Exercises to complete
1. In the announcement of Troester's appointment, start at the words "Troester succeeds James" and end after "the Center’s future.". Reproduce that passage, changing "symposium" to "conference".
2. Turn the paragraph of the announcement about Troester's appointment that begins "Troester is professor of epidemiology" into a short list of her roles.

Page excerpt
Troester named new director of Center for Environmental Health and Susceptibility
April 1, 2017
Melissa Troester, PhD, has been named director of the UNC Center for Environmental Health and Susceptibility (CEHS), effective April 1.
Troester is professor of epidemiology at the UNC Gillings School of Global Public Health, research professor of pathology and laboratory medicine in the UNC School of Medicine and leader of the cancer epidemiology program at the UNC Lineberger Comprehensive Cancer Center. She has held leadership roles at CEHS since 2010, including as director of the center’s integrated health sciences facility core, pilot projects director, and most recently, deputy director.
CEHS aims to translate interdisciplinary research on environmental health threats to improve public health in North Carolina by disseminating knowledge and technology across interdisciplinary groups of researchers in environmental health; fostering outstanding translational research and outreach in environmental cancer, cardiopulmonary disease and developmental disease; and responding to emerging environmental threats facing North Carolina and the United States. The center is funded by the National Institute of Environmental Health Sciences.
Following undergraduate and graduate studies in chemistry at Macalester College and University of Chicago, respectively, Troester’s research interests in cancer and the environment led her to pursue a doctoral degree in environmental health sciences at UNC-Chapel Hill, with a focus on identifying biomarkers for exposure to cancer-causing chemicals.
Her postdoctoral training at UNC Lineberger led her to evaluate biomarkers of early biological effects, linking toxic exposures to genetic profiles in breast cancer.
In 2006, Troester joined the faculty at the University of Massachusetts at Amherst and began studying normal breast responses to environmental exposure, which she continued in the UNC Gillings School’s Department of Epidemiology, beginning in 2008. She initiated the University of North Carolina Normal Breast Study, and led the National Institute of Environmental Health Sciences-funded Breast Cancer and the Environment Research Program (BCERP) from 2010 to 2015.
In leading the BCERP, Troester collaborated with Liza Makowski, PhD, associate professor of nutrition at the Gillings School, to use a research design linking laboratory and human studies to community engagement.
The approach is central to the mission of the Center for Environmental Health and Susceptibility.
“Advances in the research laboratory depend upon collaborations between experts, but also are accelerated and made more impactful by multidirectional communication with community members,” Troester said.
Throughout her research career, Troester has valued engaged scholarship, including teaching opportunities with breast cancer advocates, participating in University of North Carolina outreach opportunities, such as the Science Café lecture series and the Science Expo, both sponsored by UNC’s Morehead Planetarium and Science Center.
During her time with the BCERP program, Troester also led an advisory board in collaboration with Kathleen Gray, MSPH, director of the Community Outreach and Engagement Core. The board provided feedback that altered research priorities and improved communication outcomes.
Her research continues to focus on environmental causes of breast and other cancers, and uses an interdisciplinary, collaborative model to advance understanding of the ways in which the mechanisms of carcinogenesis affect breast cancer risk and survivorship.
Troester says she looks forward to linking UNC investigators with community engagement opportunities.
“I am very excited about building new opportunities and support for innovative, interdisciplinary research that results in understanding environmental health threats affecting the North Carolina public and beyond,” she said.
Troester succeeds James Swenberg, PhD, DVM, Kenan Distinguished Professor of environmental sciences and engineering, as CEHS director.
“I am grateful to Dr. Swenberg for his many years of excellent leadership of the center,” Troester said, “and I look forward to working with him during the transition.”
Swenberg noted that the center had contributed many important environmental health research discoveries during the last 16 years.
“I look forward to observing the center’s continued growth under Dr. Troester’s leadership,” he said.
Troester and Swenberg are organizing a fall 2017 symposium that will bring together key CEHS research and community engagement stakeholders to continue strategic planning for the Center’s future.

Provided information
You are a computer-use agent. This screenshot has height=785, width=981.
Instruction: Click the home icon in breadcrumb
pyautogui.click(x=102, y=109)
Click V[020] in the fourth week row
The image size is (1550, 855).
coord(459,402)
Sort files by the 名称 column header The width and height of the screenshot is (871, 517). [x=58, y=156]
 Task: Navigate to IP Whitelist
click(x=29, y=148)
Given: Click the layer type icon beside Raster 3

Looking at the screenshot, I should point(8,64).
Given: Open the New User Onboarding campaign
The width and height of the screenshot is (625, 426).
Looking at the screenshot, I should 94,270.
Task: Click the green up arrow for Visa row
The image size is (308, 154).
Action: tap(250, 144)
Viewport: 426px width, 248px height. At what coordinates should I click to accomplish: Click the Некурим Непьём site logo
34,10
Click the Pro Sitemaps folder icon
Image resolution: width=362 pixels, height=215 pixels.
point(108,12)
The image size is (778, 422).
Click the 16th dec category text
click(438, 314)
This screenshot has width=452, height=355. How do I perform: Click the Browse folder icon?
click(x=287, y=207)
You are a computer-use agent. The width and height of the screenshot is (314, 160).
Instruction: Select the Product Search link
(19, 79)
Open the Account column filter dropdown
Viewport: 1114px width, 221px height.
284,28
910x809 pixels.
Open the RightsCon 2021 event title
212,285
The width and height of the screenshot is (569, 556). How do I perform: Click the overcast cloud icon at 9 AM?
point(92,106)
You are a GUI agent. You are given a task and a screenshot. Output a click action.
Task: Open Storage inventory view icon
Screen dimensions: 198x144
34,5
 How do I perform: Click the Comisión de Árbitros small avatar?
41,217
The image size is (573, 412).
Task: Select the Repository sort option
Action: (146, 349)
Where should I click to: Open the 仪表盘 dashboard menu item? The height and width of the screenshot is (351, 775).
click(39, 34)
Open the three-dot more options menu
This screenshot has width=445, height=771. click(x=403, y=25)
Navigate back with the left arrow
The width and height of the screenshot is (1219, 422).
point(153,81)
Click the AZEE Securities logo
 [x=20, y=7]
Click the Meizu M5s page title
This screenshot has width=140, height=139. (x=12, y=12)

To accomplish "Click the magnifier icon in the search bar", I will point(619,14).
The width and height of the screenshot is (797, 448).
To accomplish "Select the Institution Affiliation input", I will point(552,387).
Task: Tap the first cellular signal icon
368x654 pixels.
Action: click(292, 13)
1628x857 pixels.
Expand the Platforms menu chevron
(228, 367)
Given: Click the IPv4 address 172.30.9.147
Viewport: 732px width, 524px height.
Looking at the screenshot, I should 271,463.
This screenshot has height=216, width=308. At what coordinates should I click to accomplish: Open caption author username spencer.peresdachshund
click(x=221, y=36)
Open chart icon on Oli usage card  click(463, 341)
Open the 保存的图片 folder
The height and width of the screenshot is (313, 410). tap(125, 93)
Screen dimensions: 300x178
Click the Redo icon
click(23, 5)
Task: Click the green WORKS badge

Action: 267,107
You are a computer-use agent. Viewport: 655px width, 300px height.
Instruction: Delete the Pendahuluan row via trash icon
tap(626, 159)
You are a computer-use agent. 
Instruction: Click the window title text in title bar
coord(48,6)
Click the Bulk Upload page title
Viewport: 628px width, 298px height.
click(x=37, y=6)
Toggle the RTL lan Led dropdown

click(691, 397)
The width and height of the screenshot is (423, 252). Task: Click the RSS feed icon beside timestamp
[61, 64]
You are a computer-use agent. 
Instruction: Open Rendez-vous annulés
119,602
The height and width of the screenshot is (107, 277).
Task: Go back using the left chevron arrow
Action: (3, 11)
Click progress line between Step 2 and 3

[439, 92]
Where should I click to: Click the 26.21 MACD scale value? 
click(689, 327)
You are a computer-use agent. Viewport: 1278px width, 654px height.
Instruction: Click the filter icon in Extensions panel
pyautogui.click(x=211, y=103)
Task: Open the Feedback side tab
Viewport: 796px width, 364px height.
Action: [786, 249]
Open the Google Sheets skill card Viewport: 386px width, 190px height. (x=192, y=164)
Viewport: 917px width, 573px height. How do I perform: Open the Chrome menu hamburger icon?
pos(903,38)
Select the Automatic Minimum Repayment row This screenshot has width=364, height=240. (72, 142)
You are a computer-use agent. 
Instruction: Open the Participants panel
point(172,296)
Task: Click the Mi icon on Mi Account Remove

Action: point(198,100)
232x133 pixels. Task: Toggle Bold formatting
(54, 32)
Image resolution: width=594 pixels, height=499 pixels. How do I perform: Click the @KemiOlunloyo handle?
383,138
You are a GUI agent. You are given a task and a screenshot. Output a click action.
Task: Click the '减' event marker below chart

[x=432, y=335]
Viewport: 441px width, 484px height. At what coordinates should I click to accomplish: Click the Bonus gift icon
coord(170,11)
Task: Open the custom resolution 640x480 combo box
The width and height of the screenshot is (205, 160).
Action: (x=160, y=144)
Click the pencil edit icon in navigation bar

Completed exercise
1.
Troester succeeds James Swenberg, PhD, DVM, Kenan Distinguished Professor of environmental sciences and engineering, as CEHS director.
“I am grateful to Dr. Swenberg for his many years of excellent leadership of the center,” Troester said, “and I look forward to working with him during the transition.”
Swenberg noted that the center had contributed many important environmental health research discoveries during the last 16 years.
“I look forward to observing the center’s continued growth under Dr. Troester’s leadership,” he said.
Troester and Swenberg are organizing a fall 2017 conference that will bring together key CEHS research and community engagement stakeholders to continue strategic planning for the Center’s future.

2.
- Professor of epidemiology, UNC Gillings School of Global Public Health
- Research professor of pathology and laboratory medicine, UNC School of Medicine
- Leader of the cancer epidemiology program, UNC Lineberger Comprehensive Cancer Center
- Leadership roles at CEHS since 2010: director of the integrated health sciences facility core, pilot projects director, and most recently deputy director